Instructions for the task – Are you able to quote each entry exactly as written?

━━━ Source material ━━━

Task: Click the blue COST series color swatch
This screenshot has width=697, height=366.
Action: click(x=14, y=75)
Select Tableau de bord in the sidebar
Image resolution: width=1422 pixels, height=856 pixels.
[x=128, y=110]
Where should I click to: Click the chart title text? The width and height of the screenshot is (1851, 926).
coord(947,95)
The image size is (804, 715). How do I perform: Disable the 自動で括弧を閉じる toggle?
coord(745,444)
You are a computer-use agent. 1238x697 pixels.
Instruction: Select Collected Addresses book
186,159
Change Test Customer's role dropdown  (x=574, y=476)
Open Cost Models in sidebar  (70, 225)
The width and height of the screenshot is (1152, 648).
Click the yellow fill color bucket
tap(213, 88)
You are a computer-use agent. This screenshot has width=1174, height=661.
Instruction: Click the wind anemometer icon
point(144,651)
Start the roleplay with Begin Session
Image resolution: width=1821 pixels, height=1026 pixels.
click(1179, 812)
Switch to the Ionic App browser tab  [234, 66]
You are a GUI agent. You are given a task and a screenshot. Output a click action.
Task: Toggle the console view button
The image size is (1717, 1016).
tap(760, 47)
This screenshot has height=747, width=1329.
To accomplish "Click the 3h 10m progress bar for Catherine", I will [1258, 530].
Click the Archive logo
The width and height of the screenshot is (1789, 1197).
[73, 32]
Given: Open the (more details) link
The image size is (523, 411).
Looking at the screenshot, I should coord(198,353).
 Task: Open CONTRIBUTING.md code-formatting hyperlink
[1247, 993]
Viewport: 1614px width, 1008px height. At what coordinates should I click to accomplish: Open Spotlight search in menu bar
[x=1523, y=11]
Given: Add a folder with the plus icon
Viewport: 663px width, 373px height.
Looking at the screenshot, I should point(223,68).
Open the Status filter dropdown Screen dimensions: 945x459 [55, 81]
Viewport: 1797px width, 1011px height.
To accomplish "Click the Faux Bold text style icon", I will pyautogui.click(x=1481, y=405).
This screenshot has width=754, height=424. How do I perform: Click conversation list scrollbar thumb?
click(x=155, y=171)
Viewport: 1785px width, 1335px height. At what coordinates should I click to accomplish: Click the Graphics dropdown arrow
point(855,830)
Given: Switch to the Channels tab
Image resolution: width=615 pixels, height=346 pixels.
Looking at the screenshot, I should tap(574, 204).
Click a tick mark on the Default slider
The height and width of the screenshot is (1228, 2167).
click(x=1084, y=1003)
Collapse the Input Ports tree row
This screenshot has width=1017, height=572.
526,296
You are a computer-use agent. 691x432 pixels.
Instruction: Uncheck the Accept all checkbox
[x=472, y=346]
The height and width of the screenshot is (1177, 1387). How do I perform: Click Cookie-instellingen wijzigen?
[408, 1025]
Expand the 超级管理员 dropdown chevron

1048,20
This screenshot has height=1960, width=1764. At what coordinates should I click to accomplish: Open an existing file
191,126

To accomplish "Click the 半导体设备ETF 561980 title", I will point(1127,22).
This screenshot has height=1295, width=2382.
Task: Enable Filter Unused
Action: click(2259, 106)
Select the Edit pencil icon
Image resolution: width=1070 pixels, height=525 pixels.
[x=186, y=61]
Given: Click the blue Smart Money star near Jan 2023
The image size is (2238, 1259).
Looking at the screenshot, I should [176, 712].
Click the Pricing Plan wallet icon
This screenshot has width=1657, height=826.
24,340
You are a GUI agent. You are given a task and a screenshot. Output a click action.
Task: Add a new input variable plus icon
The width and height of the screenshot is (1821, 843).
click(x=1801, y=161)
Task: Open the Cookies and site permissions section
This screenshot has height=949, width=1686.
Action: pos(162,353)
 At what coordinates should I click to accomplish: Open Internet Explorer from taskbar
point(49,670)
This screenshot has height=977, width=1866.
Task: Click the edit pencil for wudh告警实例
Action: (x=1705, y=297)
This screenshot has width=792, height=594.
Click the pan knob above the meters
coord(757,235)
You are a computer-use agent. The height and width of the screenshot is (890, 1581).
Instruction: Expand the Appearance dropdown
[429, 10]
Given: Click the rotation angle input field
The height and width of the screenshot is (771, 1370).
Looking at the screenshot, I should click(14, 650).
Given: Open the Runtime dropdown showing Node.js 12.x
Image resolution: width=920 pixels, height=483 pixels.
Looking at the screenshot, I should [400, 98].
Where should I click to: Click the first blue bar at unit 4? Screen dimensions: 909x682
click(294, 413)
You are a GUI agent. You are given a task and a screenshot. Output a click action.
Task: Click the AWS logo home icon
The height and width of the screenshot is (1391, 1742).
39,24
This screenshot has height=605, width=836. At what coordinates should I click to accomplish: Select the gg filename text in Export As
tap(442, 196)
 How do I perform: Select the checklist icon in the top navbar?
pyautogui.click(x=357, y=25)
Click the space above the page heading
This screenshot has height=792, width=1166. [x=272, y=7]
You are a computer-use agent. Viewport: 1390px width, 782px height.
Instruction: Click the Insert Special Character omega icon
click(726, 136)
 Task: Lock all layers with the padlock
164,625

━━━

Response for this exercise –
Task: Click the blue COST series color swatch
This screenshot has width=697, height=366.
Action: click(x=14, y=75)
Select Tableau de bord in the sidebar
Image resolution: width=1422 pixels, height=856 pixels.
[x=128, y=110]
Where should I click to: Click the chart title text? The width and height of the screenshot is (1851, 926).
coord(947,95)
The image size is (804, 715). How do I perform: Disable the 自動で括弧を閉じる toggle?
coord(745,444)
You are a computer-use agent. 1238x697 pixels.
Instruction: Select Collected Addresses book
186,159
Change Test Customer's role dropdown  (x=574, y=476)
Open Cost Models in sidebar  (70, 225)
The width and height of the screenshot is (1152, 648).
Click the yellow fill color bucket
tap(213, 88)
You are a computer-use agent. This screenshot has width=1174, height=661.
Instruction: Click the wind anemometer icon
point(144,651)
Start the roleplay with Begin Session
Image resolution: width=1821 pixels, height=1026 pixels.
click(1179, 812)
Switch to the Ionic App browser tab  [234, 66]
You are a GUI agent. You are given a task and a screenshot. Output a click action.
Task: Toggle the console view button
The image size is (1717, 1016).
tap(760, 47)
This screenshot has height=747, width=1329.
To accomplish "Click the 3h 10m progress bar for Catherine", I will [1258, 530].
Click the Archive logo
The width and height of the screenshot is (1789, 1197).
[73, 32]
Given: Open the (more details) link
The image size is (523, 411).
Looking at the screenshot, I should coord(198,353).
 Task: Open CONTRIBUTING.md code-formatting hyperlink
[1247, 993]
Viewport: 1614px width, 1008px height. At what coordinates should I click to accomplish: Open Spotlight search in menu bar
[x=1523, y=11]
Given: Add a folder with the plus icon
Viewport: 663px width, 373px height.
Looking at the screenshot, I should point(223,68).
Open the Status filter dropdown Screen dimensions: 945x459 [55, 81]
Viewport: 1797px width, 1011px height.
To accomplish "Click the Faux Bold text style icon", I will pyautogui.click(x=1481, y=405).
This screenshot has width=754, height=424. How do I perform: Click conversation list scrollbar thumb?
click(x=155, y=171)
Viewport: 1785px width, 1335px height. At what coordinates should I click to accomplish: Click the Graphics dropdown arrow
point(855,830)
Given: Switch to the Channels tab
Image resolution: width=615 pixels, height=346 pixels.
Looking at the screenshot, I should tap(574, 204).
Click a tick mark on the Default slider
The height and width of the screenshot is (1228, 2167).
click(x=1084, y=1003)
Collapse the Input Ports tree row
This screenshot has width=1017, height=572.
526,296
You are a computer-use agent. 691x432 pixels.
Instruction: Uncheck the Accept all checkbox
[x=472, y=346]
The height and width of the screenshot is (1177, 1387). How do I perform: Click Cookie-instellingen wijzigen?
[408, 1025]
Expand the 超级管理员 dropdown chevron

1048,20
This screenshot has height=1960, width=1764. At what coordinates should I click to accomplish: Open an existing file
191,126

To accomplish "Click the 半导体设备ETF 561980 title", I will point(1127,22).
This screenshot has height=1295, width=2382.
Task: Enable Filter Unused
Action: click(2259, 106)
Select the Edit pencil icon
Image resolution: width=1070 pixels, height=525 pixels.
[x=186, y=61]
Given: Click the blue Smart Money star near Jan 2023
The image size is (2238, 1259).
Looking at the screenshot, I should [176, 712].
Click the Pricing Plan wallet icon
This screenshot has width=1657, height=826.
24,340
You are a GUI agent. You are given a task and a screenshot. Output a click action.
Task: Add a new input variable plus icon
The width and height of the screenshot is (1821, 843).
click(x=1801, y=161)
Task: Open the Cookies and site permissions section
This screenshot has height=949, width=1686.
Action: pos(162,353)
 At what coordinates should I click to accomplish: Open Internet Explorer from taskbar
point(49,670)
This screenshot has height=977, width=1866.
Task: Click the edit pencil for wudh告警实例
Action: (x=1705, y=297)
This screenshot has width=792, height=594.
Click the pan knob above the meters
coord(757,235)
You are a computer-use agent. The height and width of the screenshot is (890, 1581).
Instruction: Expand the Appearance dropdown
[429, 10]
Given: Click the rotation angle input field
The height and width of the screenshot is (771, 1370).
Looking at the screenshot, I should click(14, 650).
Given: Open the Runtime dropdown showing Node.js 12.x
Image resolution: width=920 pixels, height=483 pixels.
Looking at the screenshot, I should [400, 98].
Where should I click to: Click the first blue bar at unit 4? Screen dimensions: 909x682
click(294, 413)
You are a GUI agent. You are given a task and a screenshot. Output a click action.
Task: Click the AWS logo home icon
The height and width of the screenshot is (1391, 1742).
39,24
This screenshot has height=605, width=836. At what coordinates should I click to accomplish: Select the gg filename text in Export As
tap(442, 196)
 How do I perform: Select the checklist icon in the top navbar?
pyautogui.click(x=357, y=25)
Click the space above the page heading
This screenshot has height=792, width=1166. [x=272, y=7]
You are a computer-use agent. Viewport: 1390px width, 782px height.
Instruction: Click the Insert Special Character omega icon
click(726, 136)
 Task: Lock all layers with the padlock
164,625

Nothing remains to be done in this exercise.